[GOAL OF THE EXERCISE]
Please give back, word for word, only the lines starting at the one containing "Mental health & Wellbeing (550, 1961)" and ending at the one containing "Accessibility (785, 2456)" within the material below.

[DATA FOR ANALYSIS]

★ ★ ★ ★ ★

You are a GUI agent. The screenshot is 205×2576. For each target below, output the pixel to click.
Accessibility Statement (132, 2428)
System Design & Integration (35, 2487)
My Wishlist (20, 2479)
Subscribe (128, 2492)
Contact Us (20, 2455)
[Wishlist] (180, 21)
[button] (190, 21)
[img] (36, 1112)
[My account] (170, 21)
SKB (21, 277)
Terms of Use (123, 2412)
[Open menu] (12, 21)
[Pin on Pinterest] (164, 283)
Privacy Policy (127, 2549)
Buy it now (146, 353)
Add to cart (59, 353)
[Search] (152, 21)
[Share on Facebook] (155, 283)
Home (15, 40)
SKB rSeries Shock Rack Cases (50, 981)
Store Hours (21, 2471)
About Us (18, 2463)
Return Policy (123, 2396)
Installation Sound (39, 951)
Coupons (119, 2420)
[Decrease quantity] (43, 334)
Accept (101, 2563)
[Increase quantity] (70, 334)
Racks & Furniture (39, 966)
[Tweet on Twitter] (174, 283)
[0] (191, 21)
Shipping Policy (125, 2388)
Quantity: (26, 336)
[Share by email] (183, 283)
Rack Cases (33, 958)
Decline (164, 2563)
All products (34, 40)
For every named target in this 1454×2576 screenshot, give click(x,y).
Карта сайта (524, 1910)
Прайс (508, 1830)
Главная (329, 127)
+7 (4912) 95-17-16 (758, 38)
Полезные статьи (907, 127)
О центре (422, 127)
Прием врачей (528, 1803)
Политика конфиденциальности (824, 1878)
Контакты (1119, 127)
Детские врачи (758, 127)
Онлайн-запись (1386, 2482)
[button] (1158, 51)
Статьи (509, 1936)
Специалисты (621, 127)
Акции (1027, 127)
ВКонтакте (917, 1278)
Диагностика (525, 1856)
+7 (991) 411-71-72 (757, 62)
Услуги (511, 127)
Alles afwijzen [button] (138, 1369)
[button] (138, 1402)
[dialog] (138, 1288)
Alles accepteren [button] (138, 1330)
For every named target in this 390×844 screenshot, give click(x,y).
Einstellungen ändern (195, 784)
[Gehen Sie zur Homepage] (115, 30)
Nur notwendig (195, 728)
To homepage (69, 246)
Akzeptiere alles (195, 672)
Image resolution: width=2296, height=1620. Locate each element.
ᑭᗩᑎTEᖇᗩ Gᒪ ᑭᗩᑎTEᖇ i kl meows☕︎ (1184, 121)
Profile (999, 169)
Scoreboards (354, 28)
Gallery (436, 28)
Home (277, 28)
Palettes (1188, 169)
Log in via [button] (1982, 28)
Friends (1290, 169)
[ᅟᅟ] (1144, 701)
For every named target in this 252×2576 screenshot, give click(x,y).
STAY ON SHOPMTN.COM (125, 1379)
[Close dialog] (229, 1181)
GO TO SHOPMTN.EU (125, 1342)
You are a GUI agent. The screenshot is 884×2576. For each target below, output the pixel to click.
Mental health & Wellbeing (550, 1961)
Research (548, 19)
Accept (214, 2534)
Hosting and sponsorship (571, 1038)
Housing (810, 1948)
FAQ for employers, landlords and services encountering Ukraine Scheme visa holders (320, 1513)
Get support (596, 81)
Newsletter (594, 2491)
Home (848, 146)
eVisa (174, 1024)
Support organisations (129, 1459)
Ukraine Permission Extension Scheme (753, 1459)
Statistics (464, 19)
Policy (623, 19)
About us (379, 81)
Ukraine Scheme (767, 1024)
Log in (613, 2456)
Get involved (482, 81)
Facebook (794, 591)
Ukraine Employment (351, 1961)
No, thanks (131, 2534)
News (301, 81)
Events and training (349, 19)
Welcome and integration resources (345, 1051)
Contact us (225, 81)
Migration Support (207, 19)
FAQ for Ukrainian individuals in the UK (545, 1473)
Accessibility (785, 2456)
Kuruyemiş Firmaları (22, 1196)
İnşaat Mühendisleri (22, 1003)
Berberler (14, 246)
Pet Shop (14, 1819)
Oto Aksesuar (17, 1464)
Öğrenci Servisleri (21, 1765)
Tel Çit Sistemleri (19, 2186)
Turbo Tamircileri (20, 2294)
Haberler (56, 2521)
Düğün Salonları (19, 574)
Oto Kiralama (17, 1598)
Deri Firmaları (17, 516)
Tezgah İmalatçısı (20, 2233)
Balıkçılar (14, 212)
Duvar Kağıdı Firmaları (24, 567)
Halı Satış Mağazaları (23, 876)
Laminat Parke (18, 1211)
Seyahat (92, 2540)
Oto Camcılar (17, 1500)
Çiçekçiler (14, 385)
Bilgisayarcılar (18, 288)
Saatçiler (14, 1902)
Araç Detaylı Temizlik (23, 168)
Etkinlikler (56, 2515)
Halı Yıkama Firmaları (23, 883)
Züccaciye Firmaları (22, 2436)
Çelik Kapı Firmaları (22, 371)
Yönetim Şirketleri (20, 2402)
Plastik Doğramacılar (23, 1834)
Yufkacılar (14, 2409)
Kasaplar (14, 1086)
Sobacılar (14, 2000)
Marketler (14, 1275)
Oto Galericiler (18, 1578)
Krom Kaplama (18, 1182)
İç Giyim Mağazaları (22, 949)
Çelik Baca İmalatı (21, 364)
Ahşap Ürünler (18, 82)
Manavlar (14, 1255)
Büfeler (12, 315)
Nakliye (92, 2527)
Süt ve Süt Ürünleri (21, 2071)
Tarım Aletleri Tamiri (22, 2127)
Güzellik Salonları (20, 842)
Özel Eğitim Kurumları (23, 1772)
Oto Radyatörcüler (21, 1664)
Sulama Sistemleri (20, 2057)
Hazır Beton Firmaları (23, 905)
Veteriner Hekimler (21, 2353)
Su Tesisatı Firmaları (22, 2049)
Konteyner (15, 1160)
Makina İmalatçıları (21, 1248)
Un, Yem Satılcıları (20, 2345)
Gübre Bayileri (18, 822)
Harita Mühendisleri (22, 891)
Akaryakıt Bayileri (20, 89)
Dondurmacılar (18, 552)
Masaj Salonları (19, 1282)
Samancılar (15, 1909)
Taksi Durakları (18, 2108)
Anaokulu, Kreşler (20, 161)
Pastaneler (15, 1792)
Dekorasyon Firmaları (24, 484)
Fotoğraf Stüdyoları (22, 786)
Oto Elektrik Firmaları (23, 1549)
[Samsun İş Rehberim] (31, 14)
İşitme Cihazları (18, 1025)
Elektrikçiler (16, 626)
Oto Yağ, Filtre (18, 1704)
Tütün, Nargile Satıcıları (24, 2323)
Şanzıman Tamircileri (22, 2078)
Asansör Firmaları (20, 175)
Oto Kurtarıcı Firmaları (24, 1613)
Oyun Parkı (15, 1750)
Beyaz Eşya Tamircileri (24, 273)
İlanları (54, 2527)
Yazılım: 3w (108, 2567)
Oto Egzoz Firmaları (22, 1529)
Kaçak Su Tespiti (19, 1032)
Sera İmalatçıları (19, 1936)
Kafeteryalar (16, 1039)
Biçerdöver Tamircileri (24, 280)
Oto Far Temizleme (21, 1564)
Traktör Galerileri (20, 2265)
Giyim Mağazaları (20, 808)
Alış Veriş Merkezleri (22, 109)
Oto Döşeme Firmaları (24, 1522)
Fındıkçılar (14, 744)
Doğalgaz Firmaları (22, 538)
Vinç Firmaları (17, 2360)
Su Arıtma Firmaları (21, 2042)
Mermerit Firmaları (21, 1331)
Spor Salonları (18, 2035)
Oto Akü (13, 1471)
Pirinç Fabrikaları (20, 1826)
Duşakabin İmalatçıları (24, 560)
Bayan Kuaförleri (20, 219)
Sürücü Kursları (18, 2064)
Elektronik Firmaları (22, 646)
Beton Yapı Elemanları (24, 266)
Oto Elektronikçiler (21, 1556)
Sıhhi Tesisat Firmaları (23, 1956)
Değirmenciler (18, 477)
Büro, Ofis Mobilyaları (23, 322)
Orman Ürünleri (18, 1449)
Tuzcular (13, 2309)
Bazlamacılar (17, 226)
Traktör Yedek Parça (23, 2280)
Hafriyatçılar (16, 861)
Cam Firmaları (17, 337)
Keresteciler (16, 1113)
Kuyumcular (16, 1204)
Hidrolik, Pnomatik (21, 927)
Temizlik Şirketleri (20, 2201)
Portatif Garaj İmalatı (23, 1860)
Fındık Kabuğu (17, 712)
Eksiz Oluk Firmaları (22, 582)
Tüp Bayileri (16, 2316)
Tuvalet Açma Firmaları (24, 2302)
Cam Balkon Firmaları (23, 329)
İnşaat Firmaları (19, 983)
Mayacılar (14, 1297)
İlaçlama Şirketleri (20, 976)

★ ★ ★ ★ ★

[TASK RESPONSE]
Mental health & Wellbeing (550, 1961)
Research (548, 19)
Accept (214, 2534)
Hosting and sponsorship (571, 1038)
Housing (810, 1948)
FAQ for employers, landlords and services encountering Ukraine Scheme visa holders (320, 1513)
Get support (596, 81)
Newsletter (594, 2491)
Home (848, 146)
eVisa (174, 1024)
Support organisations (129, 1459)
Ukraine Permission Extension Scheme (753, 1459)
Statistics (464, 19)
Policy (623, 19)
About us (379, 81)
Ukraine Scheme (767, 1024)
Log in (613, 2456)
Get involved (482, 81)
Facebook (794, 591)
Ukraine Employment (351, 1961)
No, thanks (131, 2534)
News (301, 81)
Events and training (349, 19)
Welcome and integration resources (345, 1051)
Contact us (225, 81)
Migration Support (207, 19)
FAQ for Ukrainian individuals in the UK (545, 1473)
Accessibility (785, 2456)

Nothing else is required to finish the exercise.